Mr de Villiers has been impressed by the resilience of some choir members able to overcome technological challenges like 73-year-old soprano Beth Ellis "who persevered and just from screen sharing from the different platforms she's now able to sing her part."
Melbourne Indie Voices, a Victorian-based choir run by composers and partners Phia Exiner and Joshua Teicher, is using Facebook to connect members.
Ms Exiner said it was important that the technology behind the shift to a virtual choir was accessible.
"We're actually using Facebook live in a private group so all they need to do is log in and start watching the video and then they can contribute as much or as little as they want. Right now technology is not at a point where you can have people in sync singing over the internet."
While there are some barriers, the pair told SBS News that the experience has brought members closer together.
"In some ways it has made the choir more inclusive, so people who have chronic illnesses or little kids or whatever that you don't physically have to be there to be a part of our community.
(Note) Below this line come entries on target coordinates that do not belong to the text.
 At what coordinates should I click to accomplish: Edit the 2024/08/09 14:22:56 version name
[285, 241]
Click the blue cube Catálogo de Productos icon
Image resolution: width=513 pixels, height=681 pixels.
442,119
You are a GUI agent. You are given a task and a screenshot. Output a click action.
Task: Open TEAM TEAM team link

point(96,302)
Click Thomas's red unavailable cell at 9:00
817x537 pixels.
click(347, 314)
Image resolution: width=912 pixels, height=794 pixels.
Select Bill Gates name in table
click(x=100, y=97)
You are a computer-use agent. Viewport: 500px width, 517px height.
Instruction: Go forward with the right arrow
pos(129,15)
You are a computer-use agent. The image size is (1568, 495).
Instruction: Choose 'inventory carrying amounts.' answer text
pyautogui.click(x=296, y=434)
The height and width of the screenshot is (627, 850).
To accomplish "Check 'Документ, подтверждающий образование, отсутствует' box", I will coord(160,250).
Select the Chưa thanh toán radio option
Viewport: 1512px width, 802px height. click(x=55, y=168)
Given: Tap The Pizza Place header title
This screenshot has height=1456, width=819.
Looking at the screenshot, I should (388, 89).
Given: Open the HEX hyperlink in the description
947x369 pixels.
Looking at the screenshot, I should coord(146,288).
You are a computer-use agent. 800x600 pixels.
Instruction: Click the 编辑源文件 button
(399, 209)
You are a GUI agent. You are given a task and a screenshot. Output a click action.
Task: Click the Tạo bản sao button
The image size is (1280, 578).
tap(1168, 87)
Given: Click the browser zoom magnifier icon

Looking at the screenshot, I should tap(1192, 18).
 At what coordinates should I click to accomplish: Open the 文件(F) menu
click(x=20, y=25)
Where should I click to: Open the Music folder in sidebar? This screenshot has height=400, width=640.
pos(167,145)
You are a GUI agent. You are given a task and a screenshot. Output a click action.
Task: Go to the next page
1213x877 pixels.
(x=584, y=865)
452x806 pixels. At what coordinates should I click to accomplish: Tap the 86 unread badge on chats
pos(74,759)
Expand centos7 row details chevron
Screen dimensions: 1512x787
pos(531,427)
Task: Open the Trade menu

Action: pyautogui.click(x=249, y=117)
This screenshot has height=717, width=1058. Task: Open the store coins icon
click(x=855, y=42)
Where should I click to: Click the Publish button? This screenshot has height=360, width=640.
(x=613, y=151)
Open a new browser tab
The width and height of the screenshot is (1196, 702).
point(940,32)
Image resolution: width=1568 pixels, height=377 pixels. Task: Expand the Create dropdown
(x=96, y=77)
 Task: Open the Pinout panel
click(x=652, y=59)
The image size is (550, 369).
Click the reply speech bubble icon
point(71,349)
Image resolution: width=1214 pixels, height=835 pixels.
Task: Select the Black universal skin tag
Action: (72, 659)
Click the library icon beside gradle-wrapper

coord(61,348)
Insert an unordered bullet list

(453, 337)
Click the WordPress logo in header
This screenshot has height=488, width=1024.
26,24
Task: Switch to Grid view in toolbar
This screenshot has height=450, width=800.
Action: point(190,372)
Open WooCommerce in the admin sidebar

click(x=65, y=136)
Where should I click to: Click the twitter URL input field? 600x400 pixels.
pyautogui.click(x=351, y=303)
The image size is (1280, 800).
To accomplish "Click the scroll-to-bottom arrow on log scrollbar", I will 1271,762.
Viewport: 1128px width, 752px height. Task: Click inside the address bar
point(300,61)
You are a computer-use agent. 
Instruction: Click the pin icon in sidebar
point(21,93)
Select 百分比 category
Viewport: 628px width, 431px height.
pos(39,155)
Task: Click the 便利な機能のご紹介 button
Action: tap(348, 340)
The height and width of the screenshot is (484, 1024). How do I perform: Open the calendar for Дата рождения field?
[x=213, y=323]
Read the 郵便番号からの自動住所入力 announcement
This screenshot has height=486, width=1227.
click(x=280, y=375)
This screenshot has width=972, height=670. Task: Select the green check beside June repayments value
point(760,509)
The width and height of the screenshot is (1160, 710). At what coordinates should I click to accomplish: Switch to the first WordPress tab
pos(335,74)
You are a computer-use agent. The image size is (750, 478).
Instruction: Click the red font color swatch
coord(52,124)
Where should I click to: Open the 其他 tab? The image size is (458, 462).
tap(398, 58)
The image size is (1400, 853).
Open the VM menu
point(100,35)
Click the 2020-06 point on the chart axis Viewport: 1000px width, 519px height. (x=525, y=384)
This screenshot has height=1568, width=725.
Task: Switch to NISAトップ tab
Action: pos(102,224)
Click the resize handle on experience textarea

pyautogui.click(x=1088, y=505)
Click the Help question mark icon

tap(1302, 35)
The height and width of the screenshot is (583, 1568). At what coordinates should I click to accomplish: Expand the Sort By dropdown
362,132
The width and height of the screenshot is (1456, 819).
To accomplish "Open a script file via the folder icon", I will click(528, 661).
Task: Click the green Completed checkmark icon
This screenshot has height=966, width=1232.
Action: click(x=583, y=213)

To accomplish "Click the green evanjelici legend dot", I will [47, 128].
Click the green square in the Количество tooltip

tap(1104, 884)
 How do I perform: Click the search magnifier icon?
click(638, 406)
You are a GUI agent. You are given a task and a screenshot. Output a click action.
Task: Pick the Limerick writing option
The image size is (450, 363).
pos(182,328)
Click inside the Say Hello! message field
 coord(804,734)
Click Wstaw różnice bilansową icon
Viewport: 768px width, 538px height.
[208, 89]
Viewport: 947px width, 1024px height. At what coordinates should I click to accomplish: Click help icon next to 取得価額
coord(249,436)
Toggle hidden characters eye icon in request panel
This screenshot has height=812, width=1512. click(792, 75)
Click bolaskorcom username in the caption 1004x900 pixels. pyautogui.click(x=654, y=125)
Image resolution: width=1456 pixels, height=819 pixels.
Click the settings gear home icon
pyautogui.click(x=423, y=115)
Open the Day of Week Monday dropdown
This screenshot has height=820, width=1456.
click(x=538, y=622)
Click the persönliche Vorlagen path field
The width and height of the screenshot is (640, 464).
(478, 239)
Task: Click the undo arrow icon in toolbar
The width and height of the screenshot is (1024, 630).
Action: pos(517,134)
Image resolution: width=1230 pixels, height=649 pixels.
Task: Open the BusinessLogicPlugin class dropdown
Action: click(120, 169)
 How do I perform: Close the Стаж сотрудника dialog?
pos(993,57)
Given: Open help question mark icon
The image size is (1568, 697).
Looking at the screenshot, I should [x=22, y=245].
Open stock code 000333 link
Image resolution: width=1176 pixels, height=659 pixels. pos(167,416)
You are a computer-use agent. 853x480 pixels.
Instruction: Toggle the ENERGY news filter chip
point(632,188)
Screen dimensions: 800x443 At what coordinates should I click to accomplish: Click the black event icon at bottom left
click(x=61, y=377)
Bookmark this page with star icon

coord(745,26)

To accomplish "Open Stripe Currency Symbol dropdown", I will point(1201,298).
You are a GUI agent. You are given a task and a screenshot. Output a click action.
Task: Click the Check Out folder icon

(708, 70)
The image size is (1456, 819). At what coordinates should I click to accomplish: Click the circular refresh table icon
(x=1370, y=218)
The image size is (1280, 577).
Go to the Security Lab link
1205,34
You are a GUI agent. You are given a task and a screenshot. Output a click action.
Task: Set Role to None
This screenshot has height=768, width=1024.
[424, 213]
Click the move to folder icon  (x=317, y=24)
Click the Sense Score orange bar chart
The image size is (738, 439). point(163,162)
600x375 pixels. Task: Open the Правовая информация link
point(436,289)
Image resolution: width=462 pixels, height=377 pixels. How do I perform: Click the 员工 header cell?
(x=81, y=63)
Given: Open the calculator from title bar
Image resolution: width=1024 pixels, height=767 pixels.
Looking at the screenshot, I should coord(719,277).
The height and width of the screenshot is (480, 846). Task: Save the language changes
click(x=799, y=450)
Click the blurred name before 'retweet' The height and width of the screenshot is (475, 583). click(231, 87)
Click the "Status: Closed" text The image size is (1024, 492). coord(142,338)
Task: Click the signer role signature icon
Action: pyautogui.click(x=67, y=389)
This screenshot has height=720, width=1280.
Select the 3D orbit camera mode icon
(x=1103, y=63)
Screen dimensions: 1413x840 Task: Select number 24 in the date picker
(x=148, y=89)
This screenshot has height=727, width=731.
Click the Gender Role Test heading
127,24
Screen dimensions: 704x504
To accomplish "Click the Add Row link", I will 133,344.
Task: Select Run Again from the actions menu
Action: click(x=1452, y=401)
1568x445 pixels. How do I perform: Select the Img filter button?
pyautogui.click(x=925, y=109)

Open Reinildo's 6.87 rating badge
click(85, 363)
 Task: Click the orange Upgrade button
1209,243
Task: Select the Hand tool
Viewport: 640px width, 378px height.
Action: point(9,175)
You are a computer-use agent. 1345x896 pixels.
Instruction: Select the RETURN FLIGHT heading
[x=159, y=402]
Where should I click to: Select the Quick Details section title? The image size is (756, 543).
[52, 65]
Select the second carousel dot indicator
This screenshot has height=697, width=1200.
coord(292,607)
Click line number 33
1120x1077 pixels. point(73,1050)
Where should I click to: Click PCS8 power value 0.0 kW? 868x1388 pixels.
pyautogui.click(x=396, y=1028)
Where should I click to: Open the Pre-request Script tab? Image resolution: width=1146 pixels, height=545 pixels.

So we are definitely going to look into maybe continuing some sort of live stream when we go back."
As restrictions slowly ease in Australia, Mr de Villiers is also looking forward to having the Glee Club back physically together again, "getting out of the house - getting away from your normal environment".
"Just to forget everything and lose yourself in an experience where people are singing together. There's nothing better than that experience."
Professor Rawlinson believed it would definitely be possible for choirs to reconvene for rehearsal and performances in future.
"It's not that choirs are going to disappear forever- that'd be a terrible thing but they need to be managed."